Bir süre önce de hendeklerden bildirmişti.
Kimden mi söz ediyorum?
Sevgili Orhan Miroğlu’nun cümleleriyle söylersek, bir zamanlar Paşa dedesinin oluk oluk kan akıttığı topraklara barış gelmesin diye canını dişine takmış dolaşıp duran ve yalan bilgilerle herkesi aldatmaya çalışan, “Kürtlere, özgürlük ve eşitlik hendeklerle, barikatlarla gelecek” diyen bir adamdan...
Bu adamın ismi Hasan Cemal...
Bugüne kadar bütün darbeleri desteklemiş, elinde tuzluk bütün muhtıraların peşinden koşmuş, siyasete müdahale girişimlerini nümayişle karşılamış, 28 Şubat kalkışmasında boncuk aramış ve bulmuş bir kişi bu...
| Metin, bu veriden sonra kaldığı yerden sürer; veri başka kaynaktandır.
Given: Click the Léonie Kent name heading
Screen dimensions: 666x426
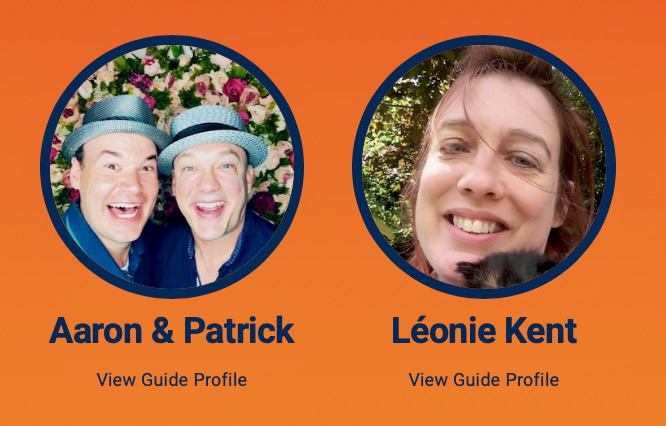Looking at the screenshot, I should click(x=484, y=330).
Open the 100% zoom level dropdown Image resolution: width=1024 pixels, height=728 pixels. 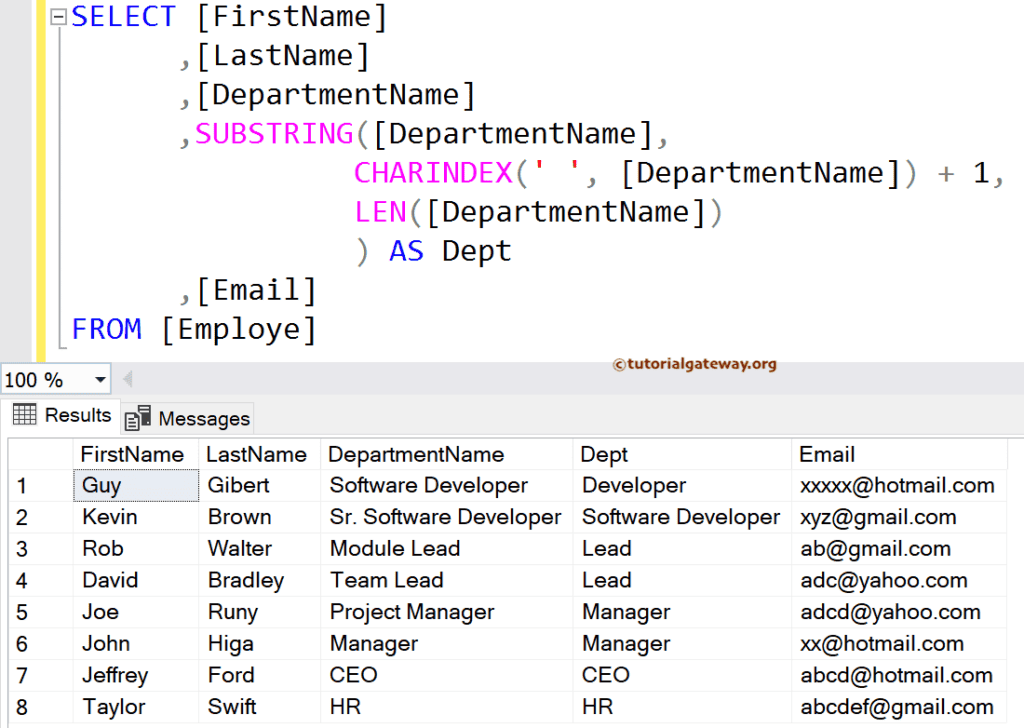coord(98,379)
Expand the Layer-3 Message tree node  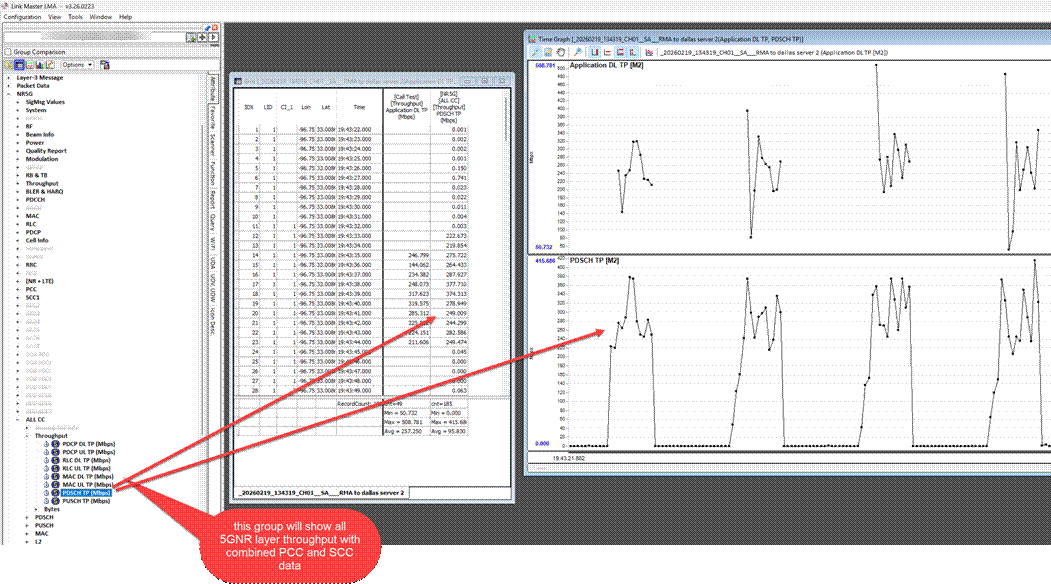(9, 77)
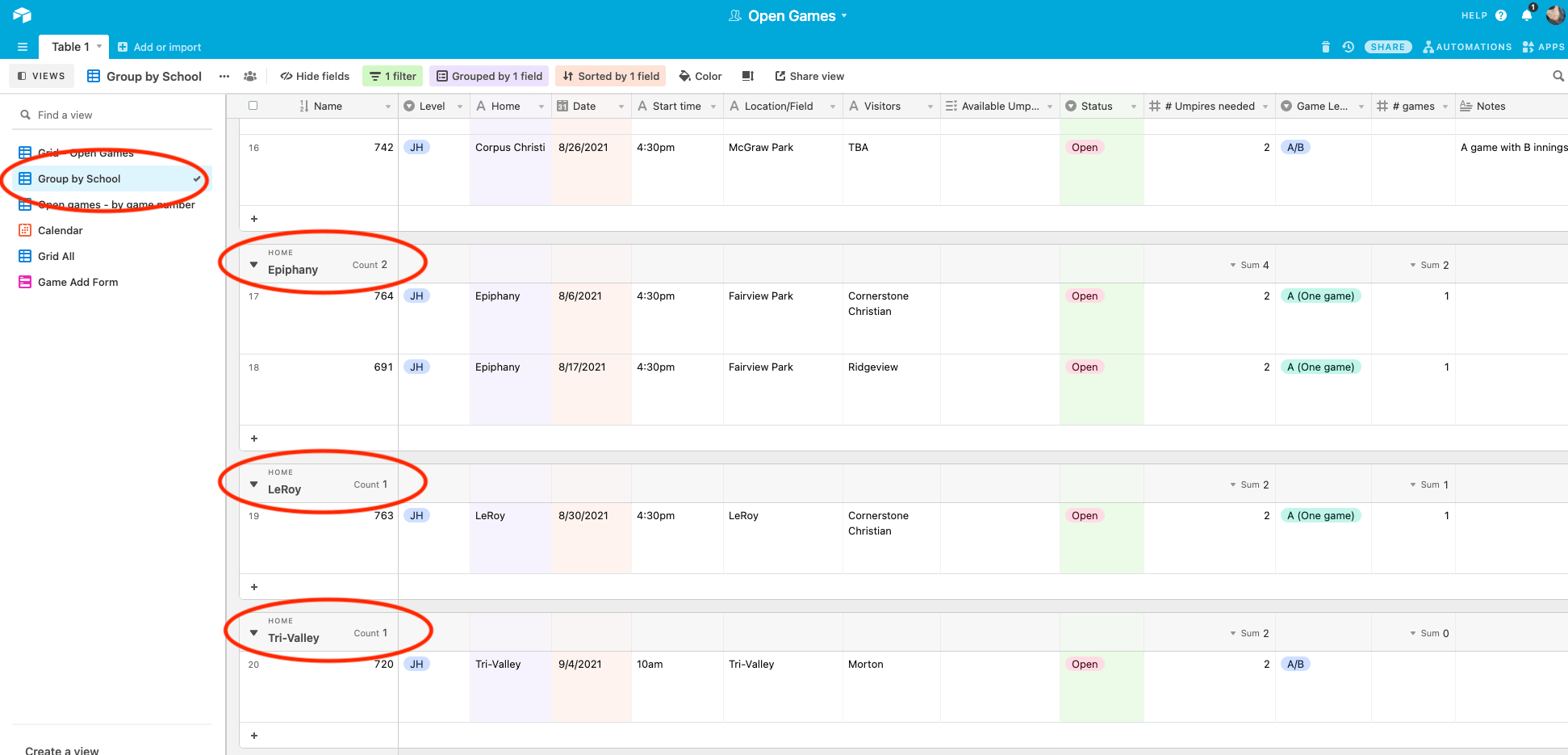This screenshot has height=755, width=1568.
Task: Open the more view options ellipsis
Action: (x=224, y=76)
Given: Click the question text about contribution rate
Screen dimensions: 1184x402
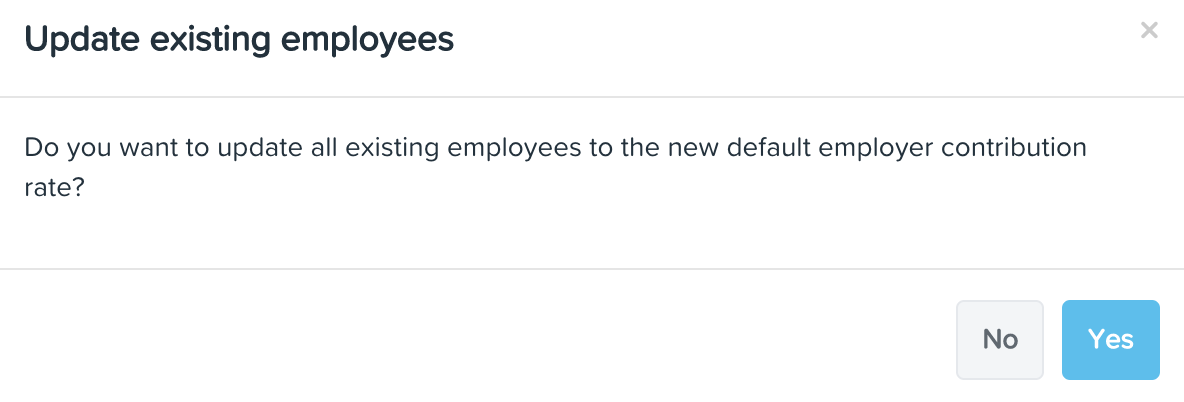Looking at the screenshot, I should [x=555, y=167].
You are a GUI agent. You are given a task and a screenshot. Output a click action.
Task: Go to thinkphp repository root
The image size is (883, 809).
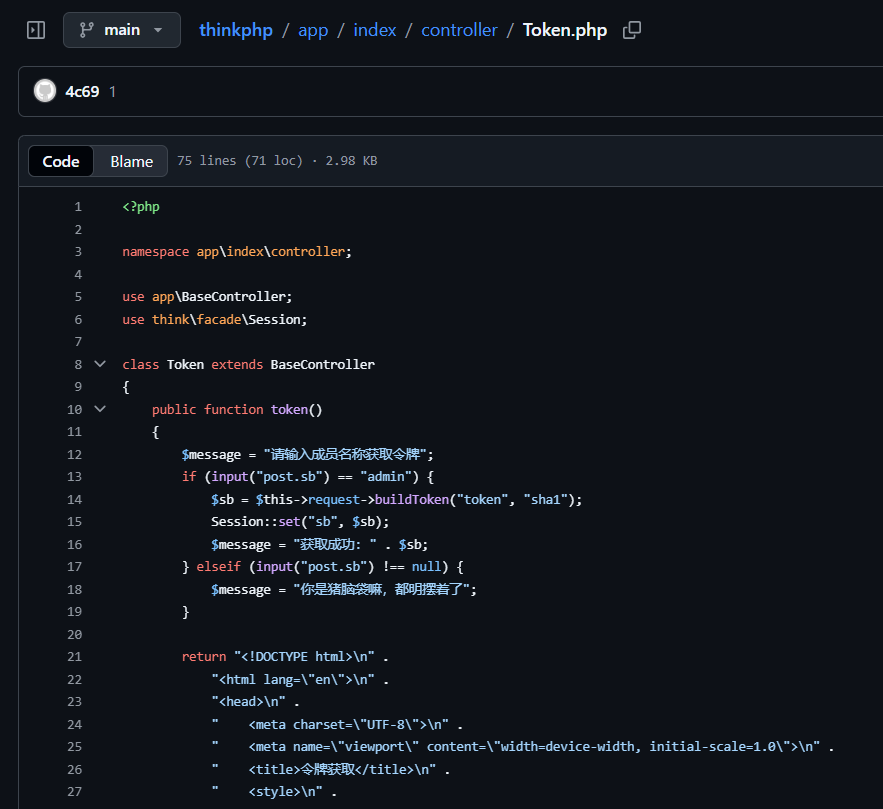pos(236,30)
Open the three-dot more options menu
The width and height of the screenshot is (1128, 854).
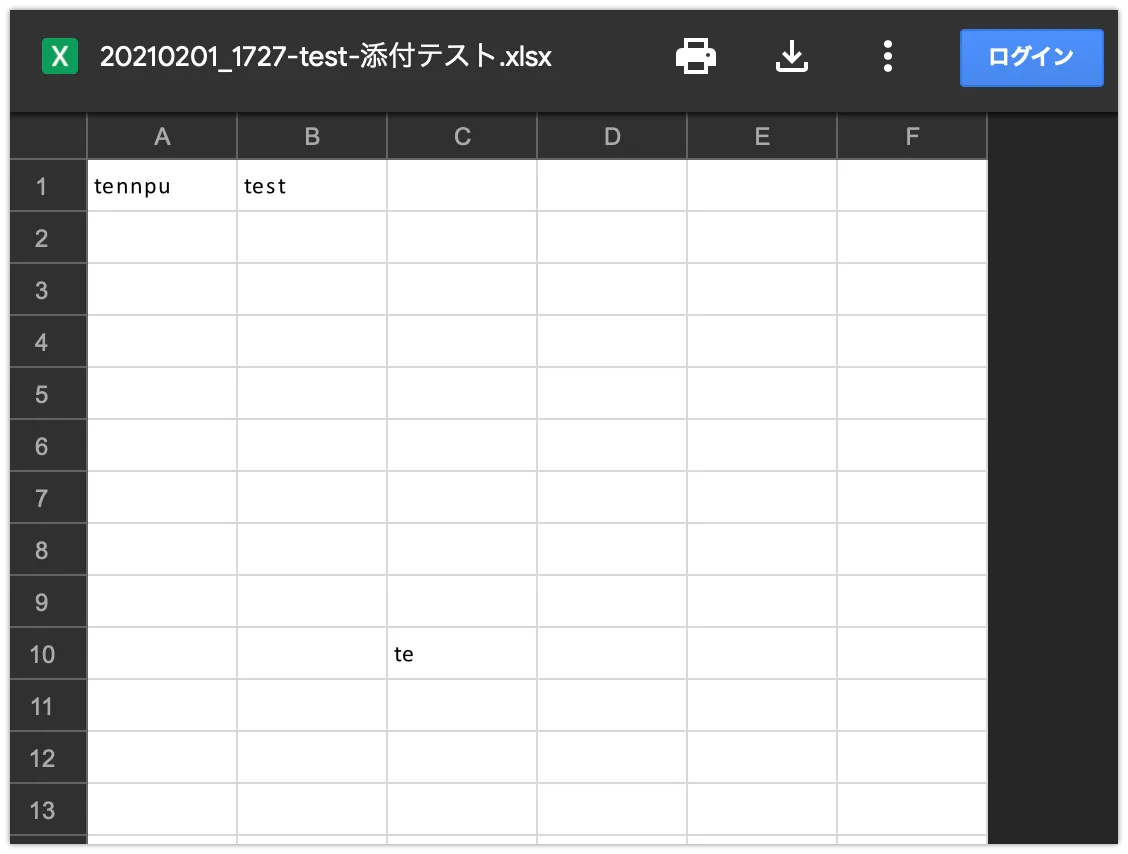click(x=887, y=57)
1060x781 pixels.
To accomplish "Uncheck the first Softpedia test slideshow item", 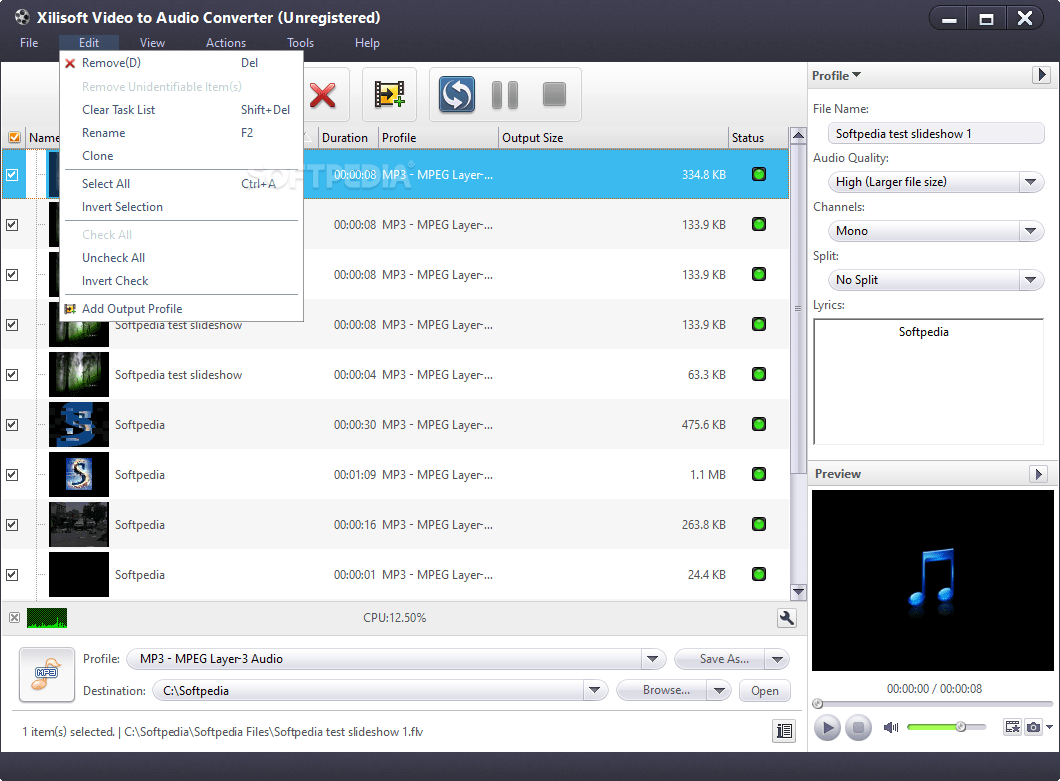I will [x=13, y=174].
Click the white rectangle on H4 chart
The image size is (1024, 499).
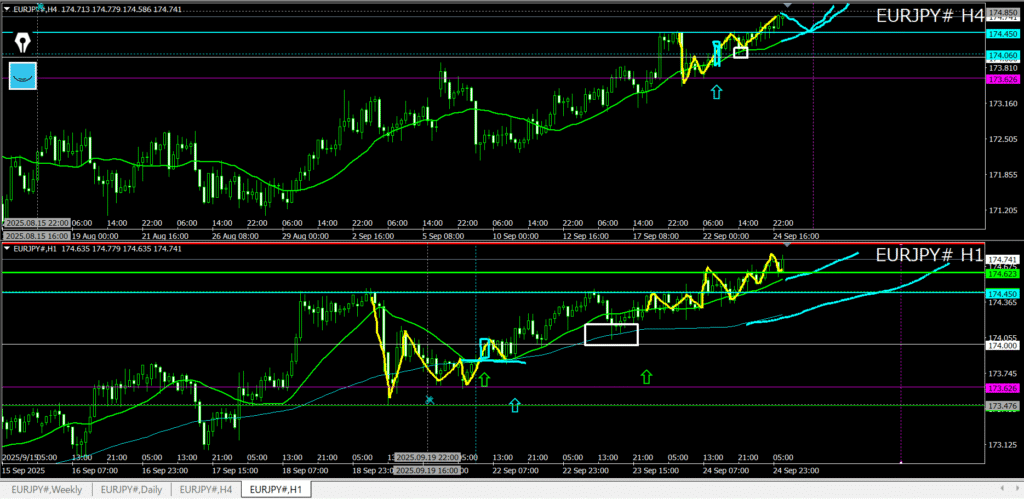740,52
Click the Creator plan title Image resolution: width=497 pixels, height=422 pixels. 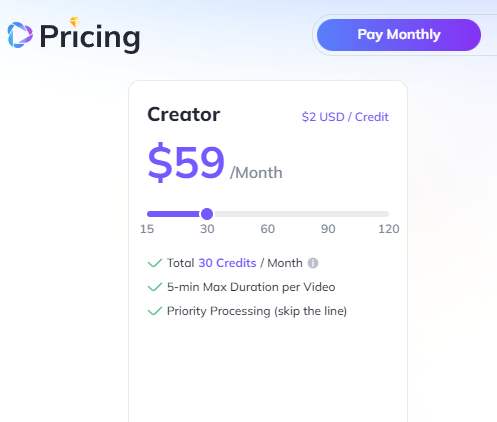tap(184, 114)
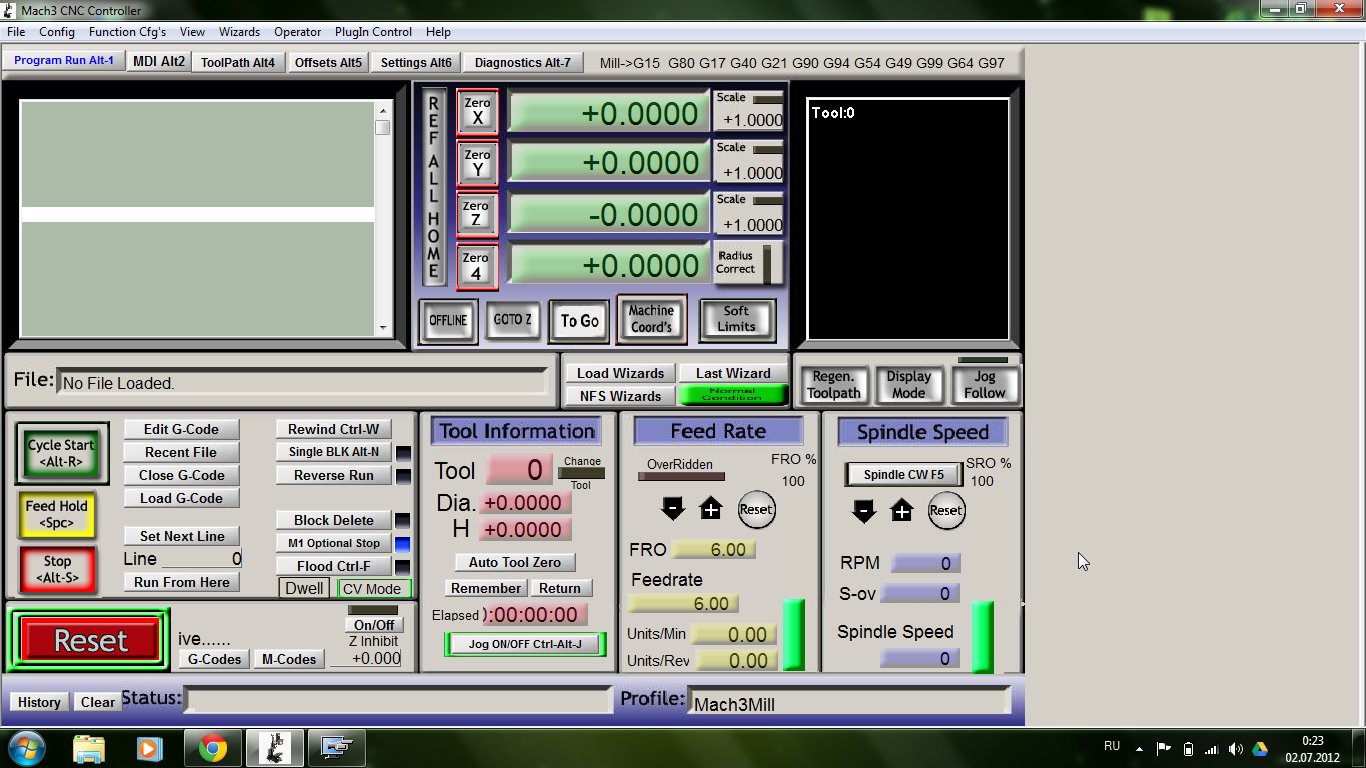The image size is (1366, 768).
Task: Toggle Jog ON/OFF Ctrl-Alt-J
Action: (525, 644)
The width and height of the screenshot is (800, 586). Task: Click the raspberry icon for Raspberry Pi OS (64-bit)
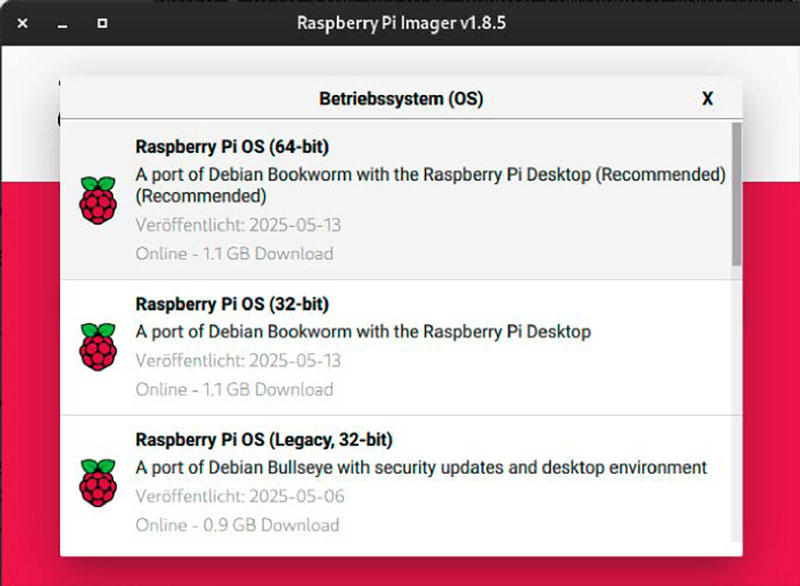(x=97, y=200)
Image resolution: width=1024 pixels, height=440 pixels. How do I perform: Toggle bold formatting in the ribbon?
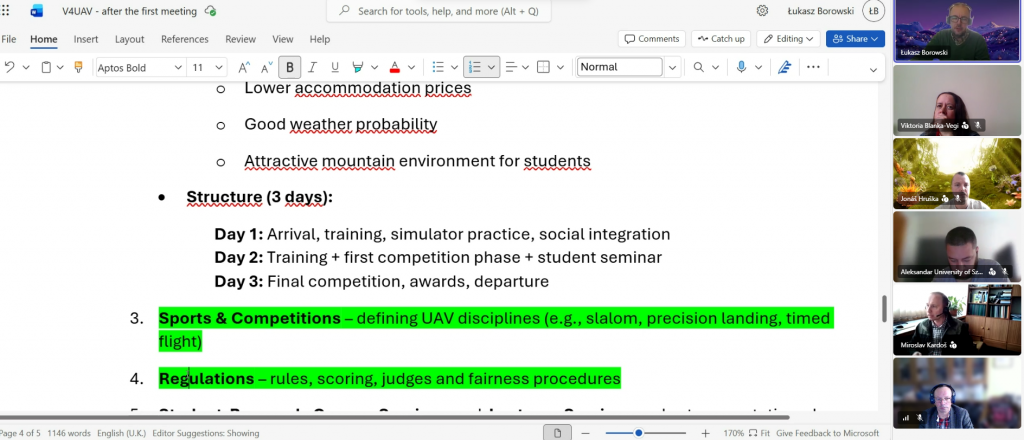[290, 67]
Paşa dedesi yaşasaydı (yine sevgili Orhan Miroğlu’nun cümleleriyle söylüyorum), “Kürt gençlerinin bugün kazdığı o hendeklere bomba yağdırıp katliam yapacak olan bu adam, devlet güçleri, savcılar dahil, hiçbir gazetecinin yanına yaklaşamadığı o barikat ve hendeklerin önünde verdiği pozlar eşliğinde, bütün Kürt gençlerini o barikat ve hendeklerin içine davet eden, kin, nefret ve öfke dolu yazılar yazmaya devam ediyor.”